En ese instante apareció Yiyo. Su presencia nos calmó. Sabíamos que él se encargaría de la culebra. Estiró el brazo con el que sostenía la escoba en dirección a la culebra y se la quedó viendo fijamente. Fue algo que jamás olvidaré. La cabeza de la culebra comenzó a temblar. Luego le tembló todo el cuerpo. La lengua, segundos antes erecta, le quedó colgando. El “chiss, chiss, chiss” ahora sonaba más rápido. ¡Chiss, chiss, chiss, chiss, chiss, chiss! Estaba agonizando. Y Yiyo seguía viéndola fijamente, apuntándola con la escoba.
Finalmente cayó muerta. Nosotros celebramos con alborozo. Pero el pobre taxista estaba espantado. Tomó la manguera, se echó agua en la cara, balbuceó algo que no entendimos, se montó en el carro y salió en retroceso a toda velocidad.
Lo mágico de estar con Yiyo lo volví a vivir cuando mis hijas estaban chiquitas y les encantaba estar cerca de él, tanto como le había encantado a mi mamá cuando era niña y más tarde a mis hermanos y a mí.
Cuando yo venía a Caracas, Yiyo y mis hijas pasaban horas juntos. Siempre cerca, pero siempre haciendo algo, porque Yiyo no sabía estar sin hacer nada. Le preocupaba que mi hija mayor no caminara bien y me preparó un menjunje de aguardiente con una culebra morrona que amorosamente envasó en un frasco de vidrio, para que yo le diera fricciones en las piernas. Lo hice con la fe absoluta de que si Yiyo lo había preparado, tenía que funcionar.
Un día me dijo que iba a encargar un chivo vivo, porque la “cagarruta” de chivo era también muy buena para dar masajes y mejorar los trastornos de la marcha. A todo el que llegaba le preguntaba si iba por los lados de Lara o Falcón para que le trajeran el chivo.
Recuerdo el día de las fotos. Yo tenía tiempo pidiéndole que me dejara retratarlo con las niñitas porque conocía su reticencia, sin embargo, no perdía la esperanza de que se dejara retratar. Ese día se acercó con su escoba y unas mangas que había recogido.
―Toma para que les des mangas a las niñitas. Y trae la cámara para que me tomes las fotos con ellas –me dijo.
Yo literalmente volé a buscar la cámara antes de que se arrepintiera. Las fotos quedaron bellísimas. Tal vez Yiyo, con esa intuición que tenía para todos los hechos naturales, intuyó que el final estaba cerca y quiso dejar un recuerdo.
―La muerte está en la mata de manga –me dijo una mañana. Eso mismo había dicho unos días antes de que mi papá perdiera la vida en un accidente de tránsito.

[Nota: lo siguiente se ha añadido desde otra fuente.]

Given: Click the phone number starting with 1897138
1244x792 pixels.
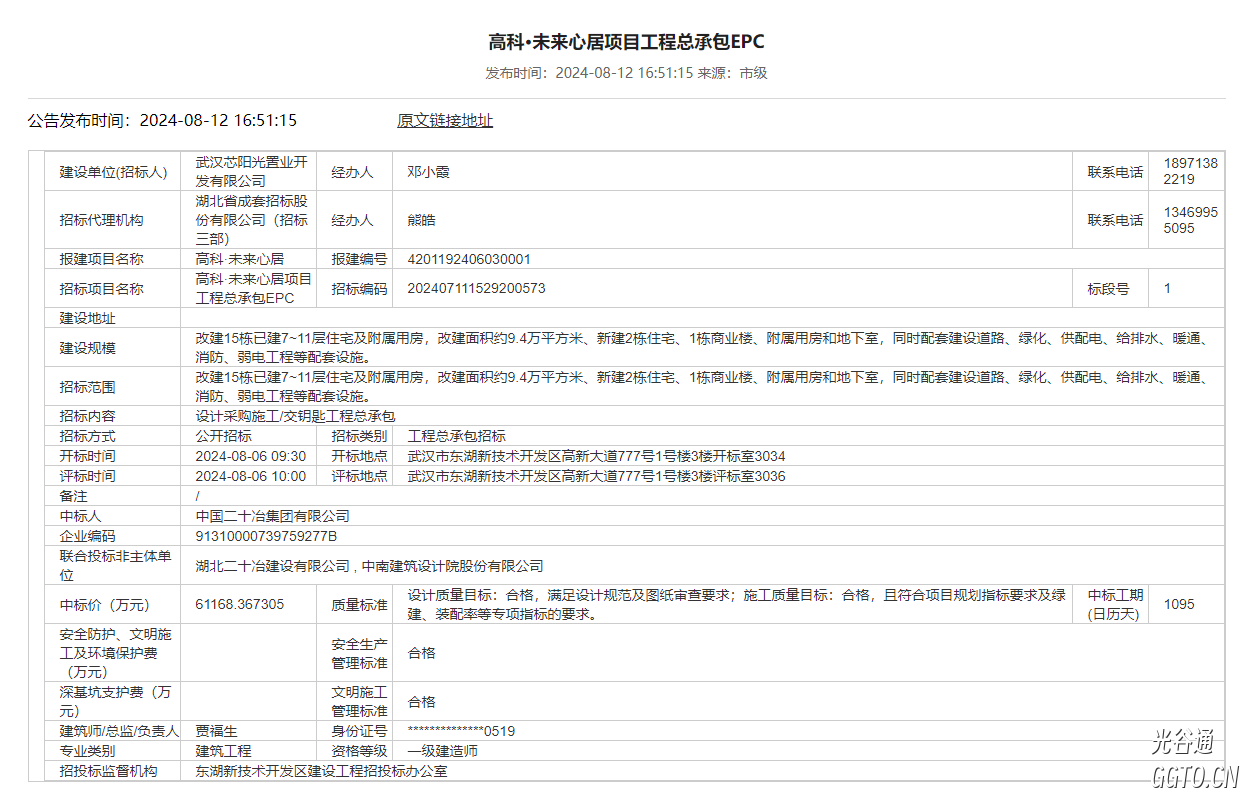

―¡Ay, Yiyo! ¡No digas esas cosas! –le pedí.
―Ahí está… pero no te preocupes, me está viendo a mí – dijo con naturalidad.
Yiyo falleció una semana después, un día en que olía a tierra mojada porque había caído un aguacero, justo en el momento en que salió de nuevo el sol, los pajaritos trinaban y un magnífico arco iris cruzaba el cielo de Caracas, desde Petare hasta el centro. Esa maravilla sensorial fue el merecido homenaje de la
Naturaleza a su amigo de sombrero de pelo’e guama, alma transparente y generosidad ilimitada.